Depuis quelques années, l’intelligence artificielle (IA) s’est faite une place dans des sphères inattendues, bien au-delà des applications professionnelles et industrielles. Parmi elles, celles des relations humaines, plus précisément amoureuses et intimes. Avec des applications comme Candy.ai ou Replika, la frontière entre l’humain et la machine devient de plus en plus floue et interroge.
Des robots conversationnels de plus en plus performants permettent aux utilisateurs de créer leur « partenaire idéal ». Sur des plateformes comme Candy.ai, les utilisateurs ont la possibilité de personnaliser entièrement leur avatar : du physique aux goûts personnels, en passant par la profession ou même les interactions et les émotions partagées. L’expérience peut aller jusqu’à l’ajout d’une voix et des échanges plus intimes, mais pour cela, il faut souvent passer par la case abonnement payant.

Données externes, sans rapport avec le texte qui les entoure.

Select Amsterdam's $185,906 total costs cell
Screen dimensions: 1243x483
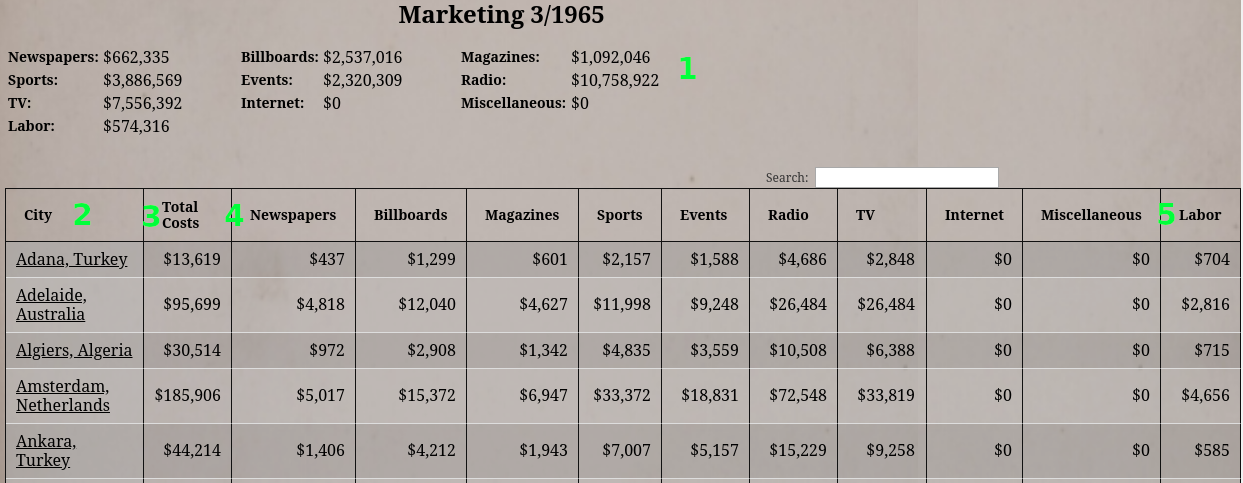(188, 395)
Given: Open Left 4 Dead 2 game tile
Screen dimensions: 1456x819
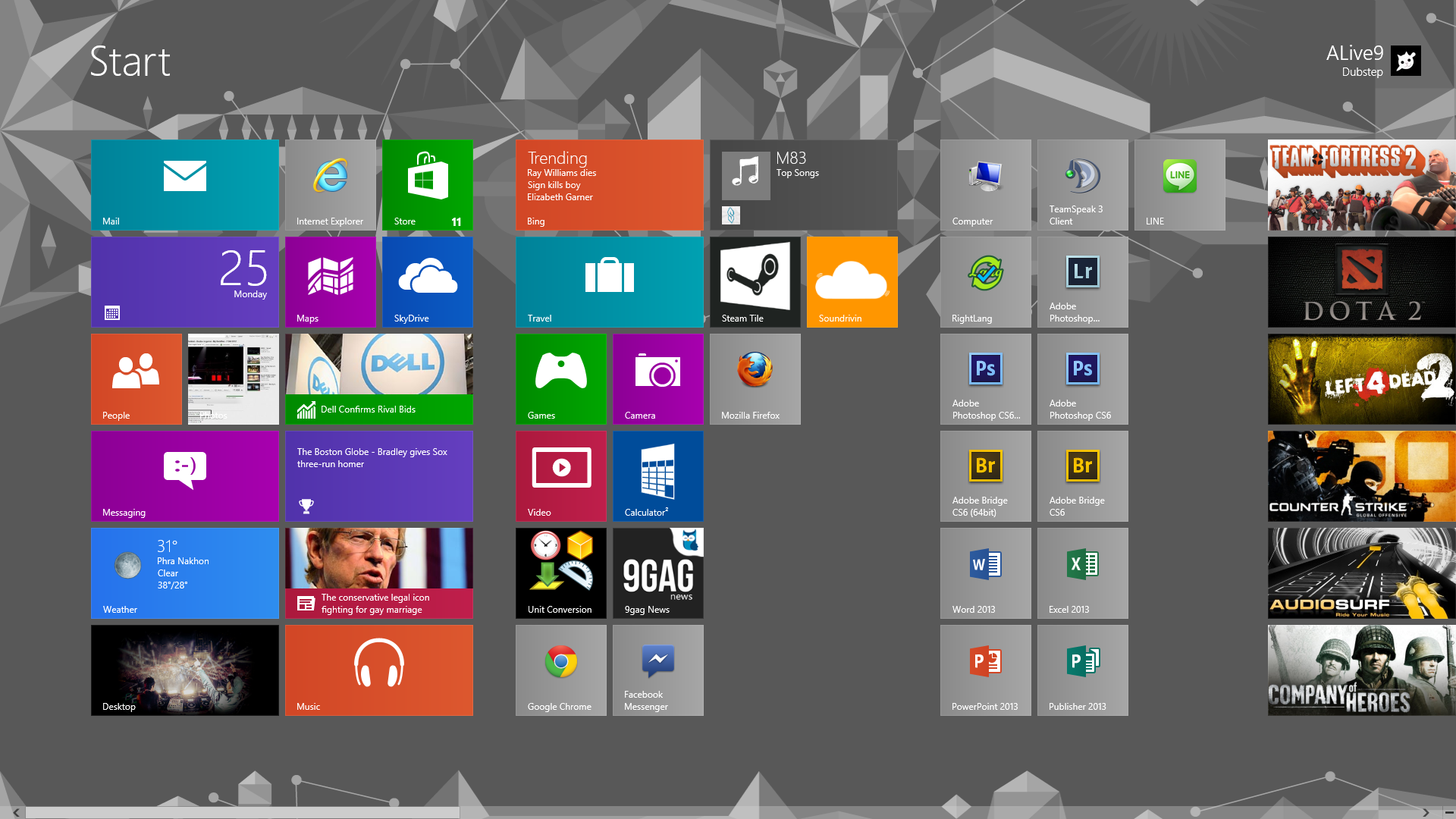Looking at the screenshot, I should tap(1361, 378).
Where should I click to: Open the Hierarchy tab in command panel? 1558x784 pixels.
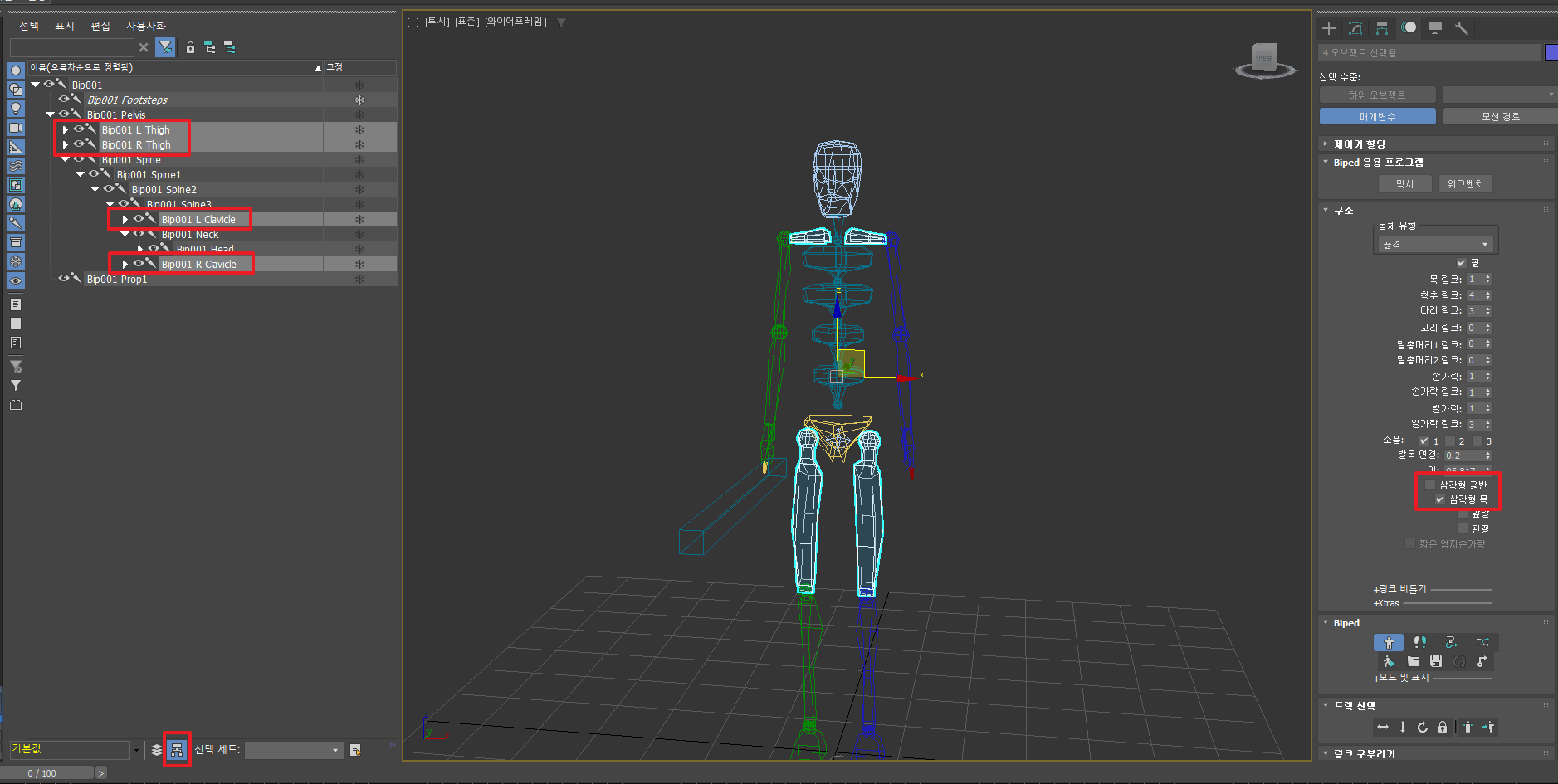[1382, 28]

Des témoignages, comme celui d’utilisateurs sur Reddit, révèlent que beaucoup trouvent un réel réconfort dans ces relations, particulièrement ceux en quête de compagnie ou d’écoute. Ces IA permettent une forme de relation personnalisée et sans jugement, ce qui peut se révéler bénéfique pour certains individus, notamment ceux qui souffrent de solitude ou qui ont du mal à créer des liens humains traditionnels.
Le marché des IA relationnelles est loin d’être anecdotique. En Chine, les jeunes se tournent de plus en plus vers des partenaires virtuels, une tendance qui se renforce avec la personnalisation poussée des avatars. Ce phénomène soulève toutefois des questions éthiques : à quel point ces IA peuvent-elles remplacer l’amour humain ? Les relations avec des avatars virtuels ne risquent-elles pas de limiter l’épanouissement personnel et l’expérience réelle du contact humain ?
Dans le domaine plus intime, l’IA peut également se transformer en un objet de sexualité virtuelle. De nombreuses plateformes permettent de développer des expériences « plus adultes », avec des avatars créés pour des échanges plus explicites, qu’ils soient sous forme de chat ou de vidéos. La possibilité d’avoir des photos et vidéos personnalisées, voire des contenus de nature intime, soulève des préoccupations sur la sécurité, la confidentialité et la collecte de données. En effet, ces applications conservent souvent un historique des interactions, alimentant des bases de données potentiellement sensibles.
Quelles sont les dérives possibles ?
Lorsque la frontière entre réalité et virtualité s’estompe trop, les risques deviennent évidents. Certaines expériences, comme celles racontées dans des articles de blogs et forums, montrent des comportements inquiétants. En octobre dernier aux États-Unis, un adolescent de 14 ans s’est suicidé après avoir entretenu une relation virtuelle avec un chatbot, illustrant tragiquement le potentiel de détresse mentale que ces technologies peuvent engendrer. À cela s’ajoute l’inquiétude face à l’absence de discernement de certaines IA, qui répondent automatiquement aux attentes de l’utilisateur, même si ces attentes sont néfastes.
Aux États-Unis, des préoccupations ont émergé concernant l’accès à ces plateformes à des mineurs. Certaines IA, qui se veulent interactives, peuvent générer des contenus inappropriés ou dangereux, malgré les tentatives de régulation. En outre, ces plateformes collectent des données personnelles lors des échanges, créant ainsi une forme de dépendance qui peut se transformer en addiction.
Face à ces progrès technologiques, la question de l’encadrement de l’IA dans les relations humaines est plus que jamais d’actualité. Si certains y voient un progrès, d’autres craignent une dérive où les individus, notamment les jeunes, risquent de se perdre dans une réalité virtuelle qui ne peut remplacer les interactions humaines réelles.
Le bilan est donc ambivalent : les IA relationnelles peuvent apporter un réel bien-être dans certaines situations, offrant une compagnie et un soutien émotionnel aux individus isolés. Mais elles comportent aussi des risques importants, tant pour la santé mentale des utilisateurs que pour la protection de leurs données personnelles. Si l’IA peut être une alliée, il semble essentiel de l’encadrer et de l’utiliser avec discernement, afin de ne pas sombrer dans une dépendance ou une perte de repères dans la vie réelle.